Côte d'Ivoire : après les souffrances, la reconstruction

Trois ans après la crise post-électorale en Côte d'Ivoire, les activités ont repris à Abidjan. Comme dans l'ensemble du pays, la capitale économique ivoirienne a payé un lourd tribut durant le conflit politique qui a opposé Laurent Gbagbo à Alassane Ouattara. Aujourd'hui, si les amertumes demeurent et les réparations se font attendre, l'heure est à la reconstruction.

Dès l'arrivée à l'aéroport d’Abidjan, les premiers signes du changement sont visibles : désormais, les avions sont pleins, la file d'attente devant la police aux frontières est en ordre et les taxis sont disciplinés.

Trois ans après la crise post-electorale, me voilà de retour dans la capitale économique ivoirienne. En Côte d'Ivoire, plus de 3 000 personnes sont mortes et un million ont été déplacées au cours de l'hiver 2010-2011, selon des estimations de l'ONU.

Mon chauffeur Diaby, un enfant d'Abobo, la plus grande commune d'Abidjan, me fait part de son soulagement depuis le retour au calme. "Nous avons souffert", me répète-t-il sans cesse. Souffert des assauts à répétition de l'armée et des milices de Laurent Gbagbo contre sa commune, acquise majoritairement à la cause du pouvoir en place.

Sous le grin (arbre à palabres), je retrouve des jeunes rencontrés il y a trois ans. Le discours est le même. Ils soutiennent le président actuel, Alassane Ouattara, mais leurs paroles ont désormais un goût amer. Car leur situation n'a pas évolué aussi vite qu'ils le souhaitaient. La plupart sont diplômés, mais toujours sans emploi.
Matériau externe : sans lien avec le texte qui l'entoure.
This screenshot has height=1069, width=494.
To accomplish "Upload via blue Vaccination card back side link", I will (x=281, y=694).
Dans le camp d'en face, celui des partisans de Laurent Gbagbo, l'emprisonnement de leur ancien leader et d'autres prisonniers politiques a du mal à passer. À Yopougon, par exemple, où la commission "Dialogue, Vérité et Réconciliation" a installé deux bureaux, certains habitants viennent réclamer réparation. De nombreuses exactions, dont des pillages ou des homicides, ont également été commises par le camp Ouattara.
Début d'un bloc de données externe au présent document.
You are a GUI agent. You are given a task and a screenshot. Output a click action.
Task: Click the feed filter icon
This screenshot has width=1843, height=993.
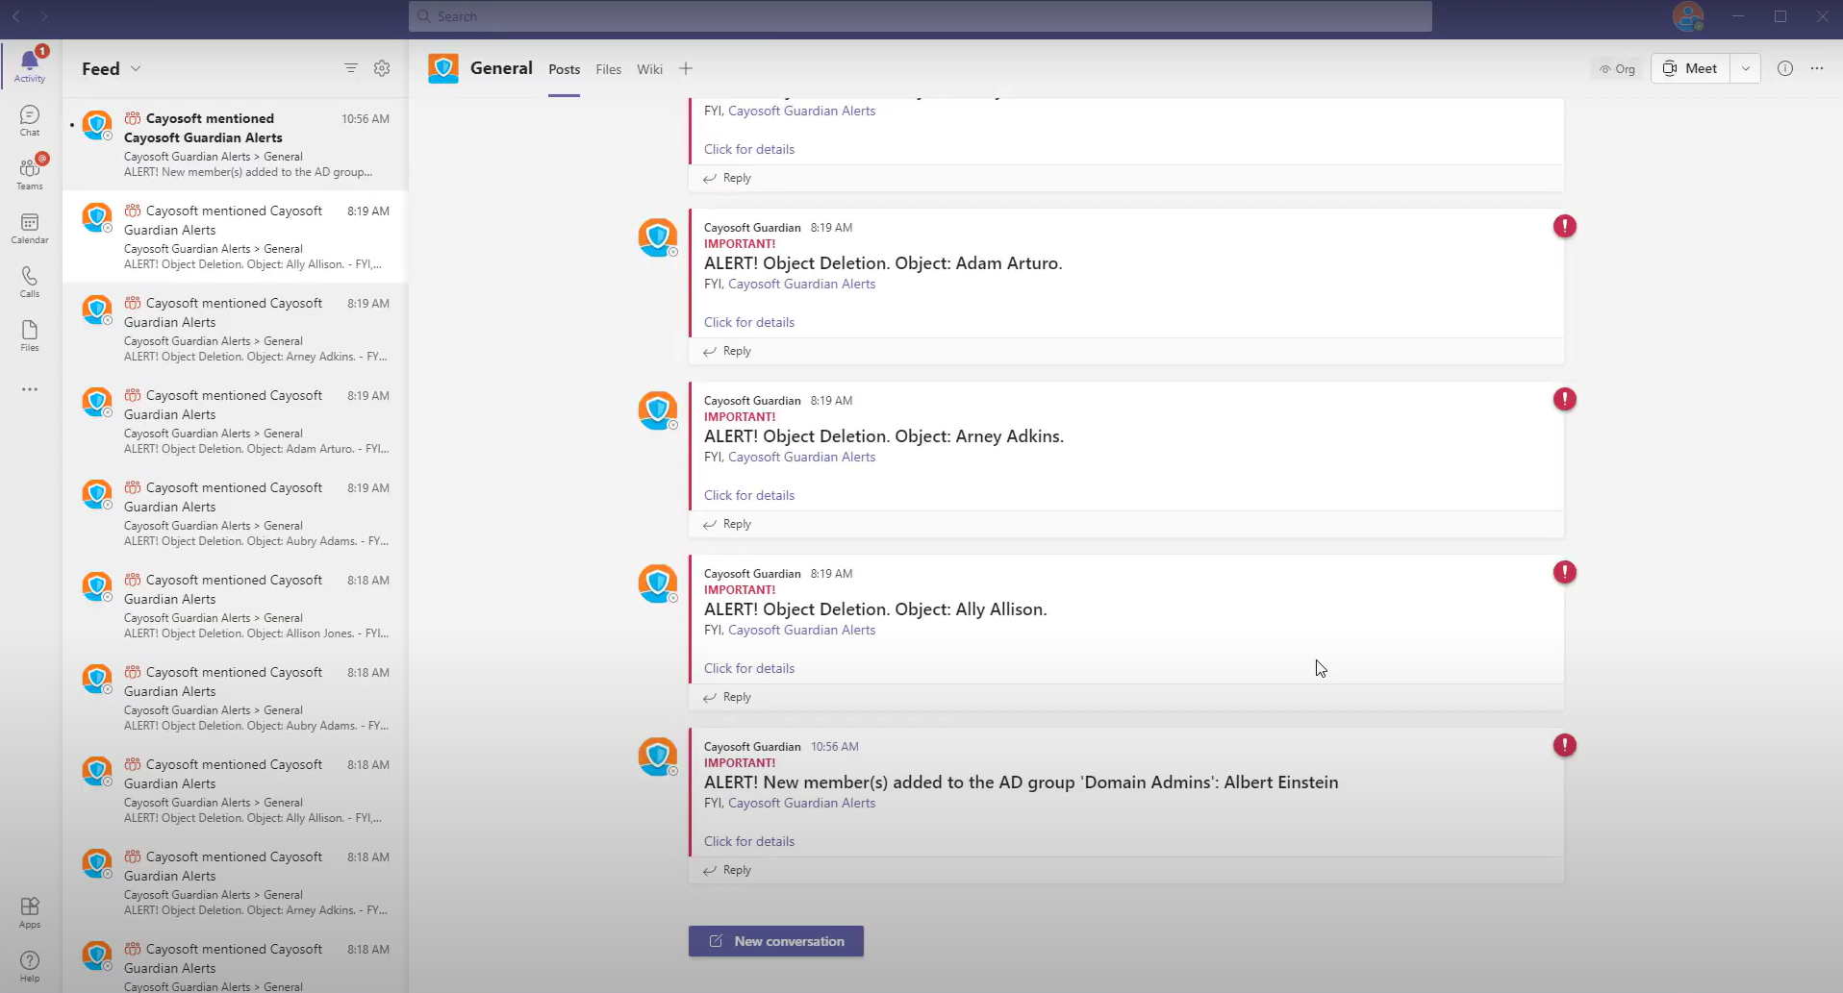[x=351, y=68]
L'objectif de la commission qui a vu son mandat prolongé jusqu'en septembre est de procéder aux premières auditions jusqu'à fin septembre. Béatrice, 38 ans et mère d'un enfant, a perdu son frère pendant la crise et a fui son logement pillé par des militaires du camp Ouattara, des "corps habillés" comme on dit en Côte d'ivoire. Elle espère être dédommagée par la commission.

En attendant, le calme est revenu à Abidjan, la sécurité également. Le pont à péage qui permettra de rallier La Riviera à Marcory en 15 minutes au lieu d'1 heure 15, est presqu'achevé. La croissance est positive depuis deux ans et les prévisions les plus optimistes du FMI tablent sur + 10 % à la fin de cette année.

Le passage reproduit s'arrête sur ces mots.